Mit dem Sieg bei der Afrikameisterschaft und Platz 4 bei der Europameisterschaft in Hamburg dürfte man Anne Reischmann eigentlich zum Kreis der Favoritinnen auf eine Top-Platzierung bei der WM in Kailua-Kona rechnen. Doch sie selbst möchte nur finishen – aus gutem Grund.

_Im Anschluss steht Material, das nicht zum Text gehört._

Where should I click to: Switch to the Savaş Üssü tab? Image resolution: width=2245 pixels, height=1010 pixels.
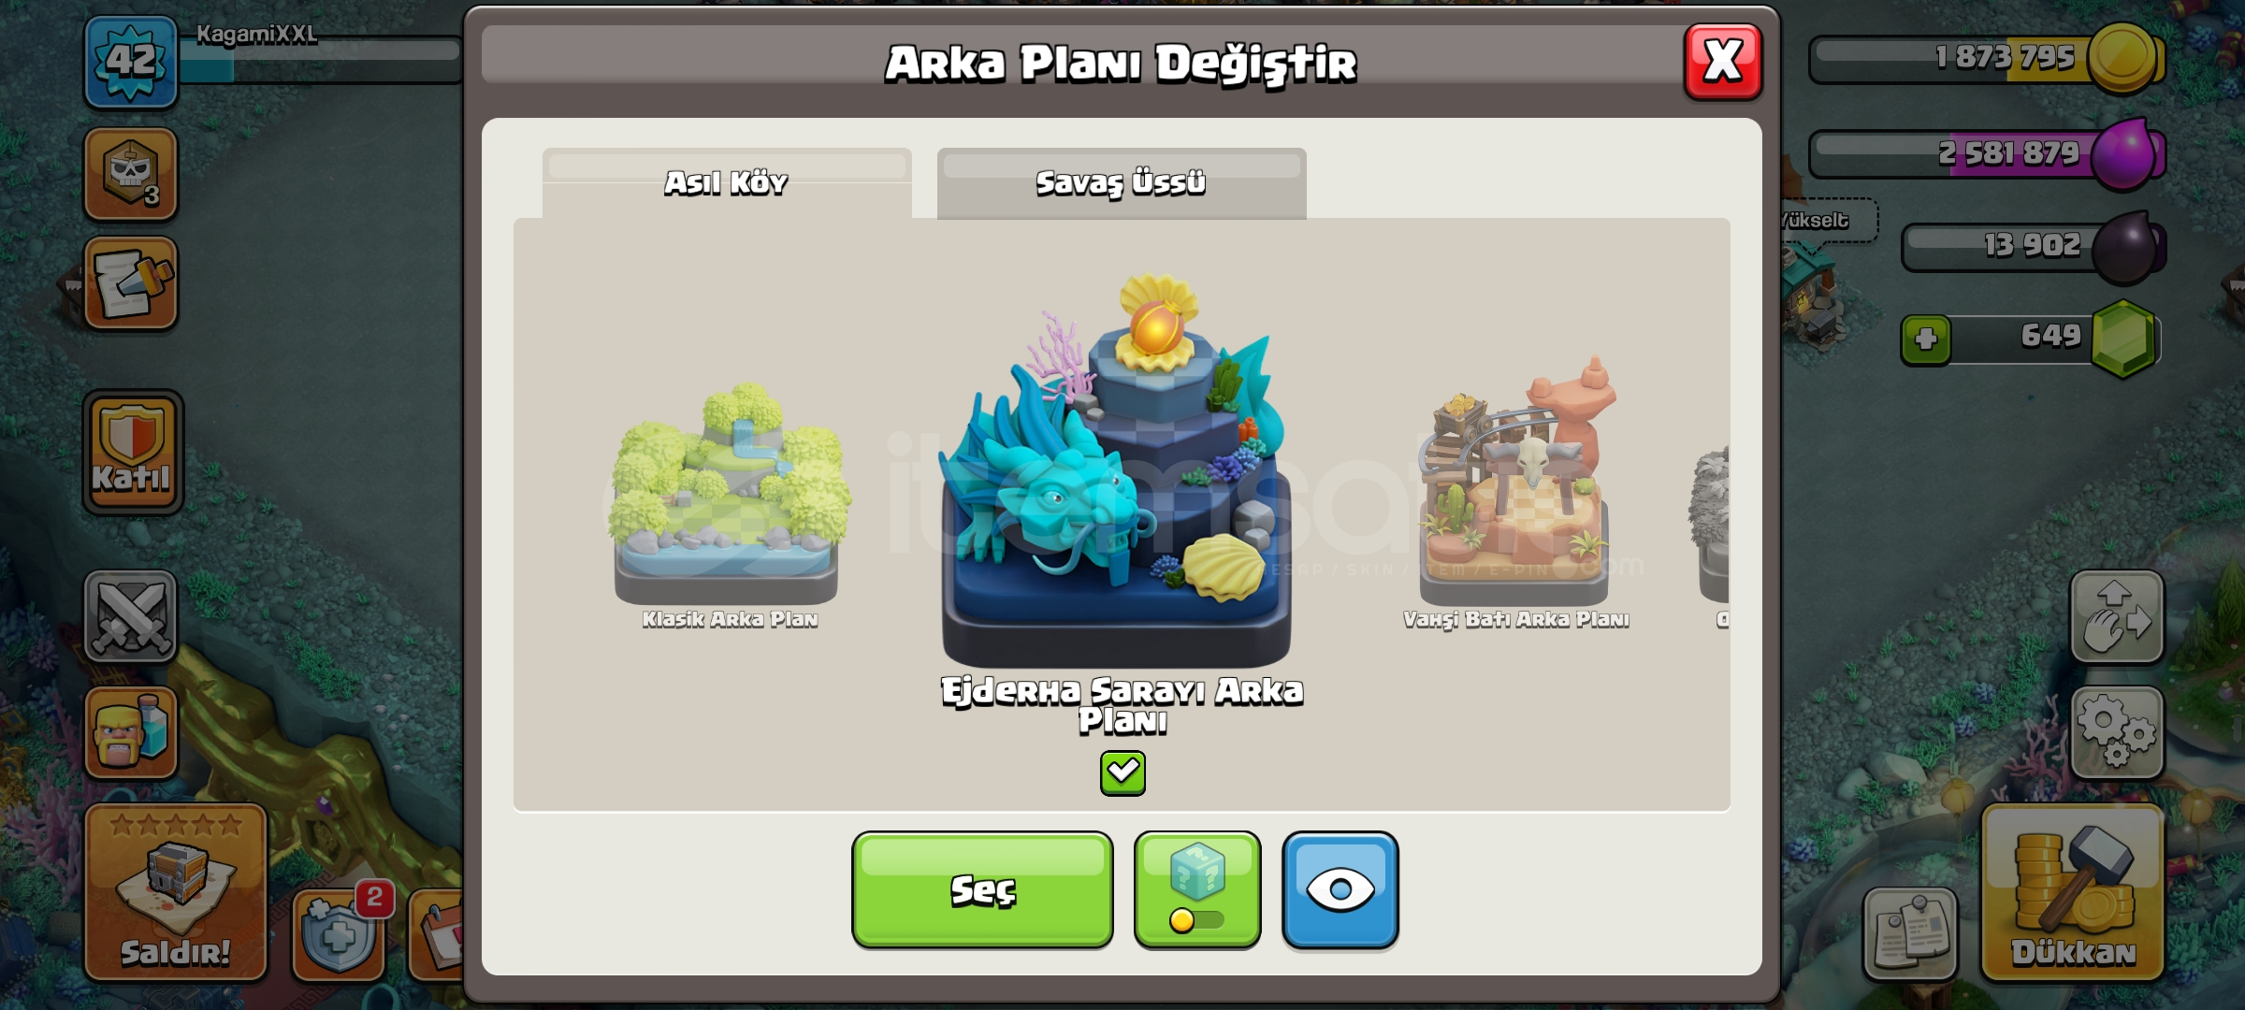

Frank Wechsel / spomedis Anne Reischmann in Kailua-Kona: das Ironman-Finish als Lebenstraum

Eigentlich hatte Anne Reischmann noch eine Rechnung mit den Ironman-Weltmeisterschaften offen. Im vergangenen Jahr war sie als WM-Rookie in den französischen Seealpen auf Kurs für eine Top-Ten-Platzierung, bis sich auf einer Abfahrt eine Wasserflasche aus dem Halter löste und die damals 32-Jährige zu Fall brachte. Das Rennen war beendet, die Schürfwunden verheilten und das Ziel wurde immer klarer: Am 11. Oktober 2025 – in Kailua-Kona auf Hawaii – soll an diese stetig aufsteigende Form angeknüpft werden.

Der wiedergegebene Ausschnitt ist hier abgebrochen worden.